Seriously what the hell have these guys done for the sport besides sponsor way back in 99 and be the first MMA clothing brand?

They have come a long way I respect that but when I watch the show I forget about all that and I want to punch a whole in the wall they drive me crazy. I watched only one because I couldn't withstand the punishment of watching another one. I saw one where they went to AKA with Bob Cook a decent fighter frm UFC 24 however now a manager of this punk named Matt Major. That Mask guy first off is a goof in Tapout I would love to see him get shot if he walked in Harlem speaking the way he does. "Yea Matt Major!" I found it funny when he called Matt Major a future UFC champion then we see Major fight and he can't finish some fat old black guy who gassed badly. In fact the black guy wooped him in the first round.
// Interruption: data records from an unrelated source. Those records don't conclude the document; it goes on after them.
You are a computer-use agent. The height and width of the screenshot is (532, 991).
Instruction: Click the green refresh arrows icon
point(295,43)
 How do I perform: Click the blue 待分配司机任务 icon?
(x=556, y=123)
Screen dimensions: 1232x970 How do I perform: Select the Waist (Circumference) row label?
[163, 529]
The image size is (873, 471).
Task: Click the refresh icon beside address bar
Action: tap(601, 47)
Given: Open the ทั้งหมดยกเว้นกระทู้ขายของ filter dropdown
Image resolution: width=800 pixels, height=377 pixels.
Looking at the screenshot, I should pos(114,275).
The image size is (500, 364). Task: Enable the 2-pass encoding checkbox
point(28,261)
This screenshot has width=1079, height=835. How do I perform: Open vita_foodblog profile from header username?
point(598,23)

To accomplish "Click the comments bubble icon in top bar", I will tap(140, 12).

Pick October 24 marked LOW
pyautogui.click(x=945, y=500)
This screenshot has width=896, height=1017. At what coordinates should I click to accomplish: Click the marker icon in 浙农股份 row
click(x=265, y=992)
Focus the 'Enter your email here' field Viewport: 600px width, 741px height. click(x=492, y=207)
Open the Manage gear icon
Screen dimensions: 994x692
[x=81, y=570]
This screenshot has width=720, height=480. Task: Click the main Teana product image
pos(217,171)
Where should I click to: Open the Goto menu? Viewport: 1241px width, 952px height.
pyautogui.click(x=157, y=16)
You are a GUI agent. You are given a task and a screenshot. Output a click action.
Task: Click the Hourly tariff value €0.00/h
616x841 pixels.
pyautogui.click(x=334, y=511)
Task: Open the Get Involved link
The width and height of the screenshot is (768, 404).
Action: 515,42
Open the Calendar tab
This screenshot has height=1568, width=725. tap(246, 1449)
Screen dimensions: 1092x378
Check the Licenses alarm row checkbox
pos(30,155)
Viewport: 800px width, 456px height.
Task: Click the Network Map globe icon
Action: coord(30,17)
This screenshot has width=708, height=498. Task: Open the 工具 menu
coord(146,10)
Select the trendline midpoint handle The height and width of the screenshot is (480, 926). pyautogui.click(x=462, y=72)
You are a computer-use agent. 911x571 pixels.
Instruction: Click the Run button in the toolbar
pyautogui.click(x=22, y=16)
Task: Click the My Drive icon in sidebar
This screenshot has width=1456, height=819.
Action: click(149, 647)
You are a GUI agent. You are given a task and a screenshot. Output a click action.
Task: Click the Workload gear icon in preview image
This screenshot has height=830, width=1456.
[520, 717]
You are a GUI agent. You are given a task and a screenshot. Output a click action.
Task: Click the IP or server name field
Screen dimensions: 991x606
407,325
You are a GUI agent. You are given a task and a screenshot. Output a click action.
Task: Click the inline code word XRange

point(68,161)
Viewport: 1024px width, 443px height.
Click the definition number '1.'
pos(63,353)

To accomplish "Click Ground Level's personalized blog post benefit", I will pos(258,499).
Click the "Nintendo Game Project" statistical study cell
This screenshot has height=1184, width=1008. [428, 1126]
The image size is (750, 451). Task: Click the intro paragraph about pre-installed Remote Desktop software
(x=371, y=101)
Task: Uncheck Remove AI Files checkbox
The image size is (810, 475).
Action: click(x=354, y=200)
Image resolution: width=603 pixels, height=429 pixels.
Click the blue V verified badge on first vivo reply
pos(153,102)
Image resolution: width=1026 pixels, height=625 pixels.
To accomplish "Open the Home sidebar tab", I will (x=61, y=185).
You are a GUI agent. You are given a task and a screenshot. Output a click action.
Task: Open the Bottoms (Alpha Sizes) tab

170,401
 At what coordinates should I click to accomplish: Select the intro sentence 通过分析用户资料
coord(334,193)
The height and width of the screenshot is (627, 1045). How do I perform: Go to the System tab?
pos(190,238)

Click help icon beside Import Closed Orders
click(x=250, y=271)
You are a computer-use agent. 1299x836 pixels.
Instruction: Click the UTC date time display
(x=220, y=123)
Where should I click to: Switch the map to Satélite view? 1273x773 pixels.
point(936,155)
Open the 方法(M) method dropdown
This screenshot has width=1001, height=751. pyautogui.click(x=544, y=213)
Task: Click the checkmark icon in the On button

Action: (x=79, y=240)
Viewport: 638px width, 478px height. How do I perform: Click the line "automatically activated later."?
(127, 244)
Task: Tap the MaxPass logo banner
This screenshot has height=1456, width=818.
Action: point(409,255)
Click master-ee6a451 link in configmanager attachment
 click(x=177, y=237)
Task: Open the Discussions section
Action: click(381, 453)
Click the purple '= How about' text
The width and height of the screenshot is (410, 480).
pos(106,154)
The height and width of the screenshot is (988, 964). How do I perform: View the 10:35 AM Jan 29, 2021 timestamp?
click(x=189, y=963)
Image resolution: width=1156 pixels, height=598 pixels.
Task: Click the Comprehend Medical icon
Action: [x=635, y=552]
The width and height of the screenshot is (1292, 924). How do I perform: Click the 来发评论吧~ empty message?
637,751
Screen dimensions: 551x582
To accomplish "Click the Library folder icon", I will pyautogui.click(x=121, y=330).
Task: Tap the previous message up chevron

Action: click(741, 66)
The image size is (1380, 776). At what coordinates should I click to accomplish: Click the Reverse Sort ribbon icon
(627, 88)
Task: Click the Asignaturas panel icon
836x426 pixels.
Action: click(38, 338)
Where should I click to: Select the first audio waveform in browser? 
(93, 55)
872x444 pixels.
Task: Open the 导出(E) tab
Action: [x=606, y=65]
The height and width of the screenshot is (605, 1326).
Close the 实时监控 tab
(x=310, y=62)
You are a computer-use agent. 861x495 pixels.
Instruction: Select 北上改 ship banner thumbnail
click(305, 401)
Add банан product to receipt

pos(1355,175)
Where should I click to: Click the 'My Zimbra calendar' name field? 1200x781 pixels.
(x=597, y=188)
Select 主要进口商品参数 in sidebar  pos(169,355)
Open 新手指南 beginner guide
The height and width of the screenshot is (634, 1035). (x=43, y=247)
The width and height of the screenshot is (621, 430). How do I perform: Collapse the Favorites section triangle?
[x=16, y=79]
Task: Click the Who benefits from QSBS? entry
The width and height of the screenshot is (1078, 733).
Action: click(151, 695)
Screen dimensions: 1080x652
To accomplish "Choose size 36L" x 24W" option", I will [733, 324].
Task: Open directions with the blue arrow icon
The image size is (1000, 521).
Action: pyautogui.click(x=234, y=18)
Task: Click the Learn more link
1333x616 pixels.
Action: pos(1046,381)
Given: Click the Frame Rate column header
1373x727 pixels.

And that flying knee by Major-well executed. Punkass seemed like an okay guy since he was quiet and actually knew what he was talking about. Skyskrape is just a moron wearing a fake wig and those tight ass jeans I doubt he knows what is going on in the sport.

I saw a preview of the won where they sponsor Charuto since I watched WEC 29 on Versus they had commercials. But I refuse to watch the garbage any more. And the commercial didn't change my thoughts either.

Who else hates Tapout? I also find that most people that wear Tapout outside of MMA act like they can fight or are posers.


----------



## cdtcpl (Mar 9, 2007)

I can't stand their show either, but I respect the risk they took and the fact that now they are trying to cash in.


----------



## ROCKBASS03 (Jul 27, 2006)

I have a great idea.... Instead of whining on the net about these guys, go meet them face to face and tell them how bad they are. Or even easier since you most likely would never do that. DON"T WATCH THE SHOW:confused03: If you don't like it, don't watch it. What have they done? 

Personally, I like the show. I think it is good to see there are some grassroots type sponsors out there still. If they didn't do what they do on the level they show on the show, many fighters would not get a chance in the big time. I do think they are goofy as hell and a bit annoying, but I don't come online to complain about it. If they get to be too much, I turn the channel:dunno:


----------



## M_D (Apr 8, 2007)

ROCKBASS03 said:


> I have a great idea.... Instead of whining on the net about these guys, go meet them face to face and tell them how bad they are. Or even easier since you most likely would never do that. DON"T WATCH THE SHOW:confused03: If you don't like it, don't watch it. What have they done?
> 
> Personally, I like the show. I think it is good to see there are some grassroots type sponsors out there still. If they didn't do what they do on the level they show on the show, many fighters would not get a chance in the big time. I do think they are goofy as hell and a bit annoying, but I don't come online to complain about it. If they get to be too much, I turn the channel:dunno:


Very Good post, I do agree that 2 out of the three are quite annoying but the show does have some good points, ehh if they get too annoying I just use the trust remote


----------



## wukkadb (Jan 1, 2007)

I like the show personally, but i HATE TapouT. Every gay Bro around here wears that shit and it's way ******* annoying. I hate the brand, enjoy the show. The guys are kind of annoying but the show IS about Mixed Martial Arts(which I approve of)


----------



## AdRath (Nov 16, 2006)

ROCKBASS03 said:


> DON"T WATCH THE SHOW:confused03: If you don't like it, don't watch it. :


Isn't that what the guy said? He said he isn't watching it because of those guys. I don't see what the big deal is with someone coming online and seeing if others feel the same way as they do. 




ROCKBASS03 said:


> I don't come online to complain about it.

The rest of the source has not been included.